The bayesian text classifier, now classifies sections of articles into one of four classes (introduction, methods, results, discussion). At the moment i've trained it on 1000 open access articles (from BMC and PMC). It works well i use it to reclassify the same articles but the quality of its classification really does drop down when i give it sections that it has not been trained on. This is not good.
The reason i created a statistical classifier was I liked the ease with which you can get a handle on the accuracy of your results. However as it has evolved it has become necessary to include all different kinds of tweaks and alterations that have no real statistical basis and will probable not be suitable to different types of text. This is why i decided to work out a
proper statistical way to improve the classifiers performance.

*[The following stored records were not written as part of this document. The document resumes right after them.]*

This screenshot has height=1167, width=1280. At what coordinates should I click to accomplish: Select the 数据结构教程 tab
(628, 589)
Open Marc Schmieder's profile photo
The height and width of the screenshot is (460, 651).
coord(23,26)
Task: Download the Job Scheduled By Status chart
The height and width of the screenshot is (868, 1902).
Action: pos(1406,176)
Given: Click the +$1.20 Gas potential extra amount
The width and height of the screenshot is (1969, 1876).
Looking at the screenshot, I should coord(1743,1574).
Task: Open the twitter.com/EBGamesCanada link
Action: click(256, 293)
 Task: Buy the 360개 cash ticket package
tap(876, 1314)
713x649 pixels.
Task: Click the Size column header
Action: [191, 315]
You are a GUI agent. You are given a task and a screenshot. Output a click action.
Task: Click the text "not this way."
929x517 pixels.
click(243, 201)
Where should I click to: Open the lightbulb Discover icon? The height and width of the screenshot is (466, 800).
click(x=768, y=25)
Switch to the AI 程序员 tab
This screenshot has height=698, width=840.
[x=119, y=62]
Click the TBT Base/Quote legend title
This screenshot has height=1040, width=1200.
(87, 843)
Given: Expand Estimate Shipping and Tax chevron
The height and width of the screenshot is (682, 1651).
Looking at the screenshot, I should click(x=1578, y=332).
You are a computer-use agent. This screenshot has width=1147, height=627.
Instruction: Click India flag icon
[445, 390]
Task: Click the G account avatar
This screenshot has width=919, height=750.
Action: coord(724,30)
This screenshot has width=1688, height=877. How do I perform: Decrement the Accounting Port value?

The biggest problem it has is that often the words used to calculate the overall probability of any given section belonging to any given class of article section do not vary in their probabilities of occurence between classes. A good example is the word "the", people usually use stop word lists to ignore all these common words. I don't like stop word lists, because i often get the feeling that common words can be useful. A good example is the word "were" it occurs 20,727 times in my current 1000 article training set. 56% of these occurences occur in methods sections, 32% in results, 3% in introductions and 9% in discussions. So clearly it is a good discriminatory word but it is almost always in included in standard stop word lists (see
here). So I decided to get rid of the stop word list and replace it with a simple calculation that gives you words that vary in their occurence between classes. I use the sample standard deviation and normalise it with respect to the word mean occurence. Sure this can give you words that are used in exaclty the same frequencies in 3 classes and not at all in the fourth, but either way it seems to work quite well. Here is the top 10.
'usa'
'instructions'
'inc'
'washed'
'conclusion'
'committee'
'santa'
'discussion'
'germany'
'kit'
A lot of these are obviously related to methods text. For example 'usa' is used lots in methods sections when people are declaring where they bought their 'kit's and which 'inc's sold them the goods and how they might have 'washed' their blots.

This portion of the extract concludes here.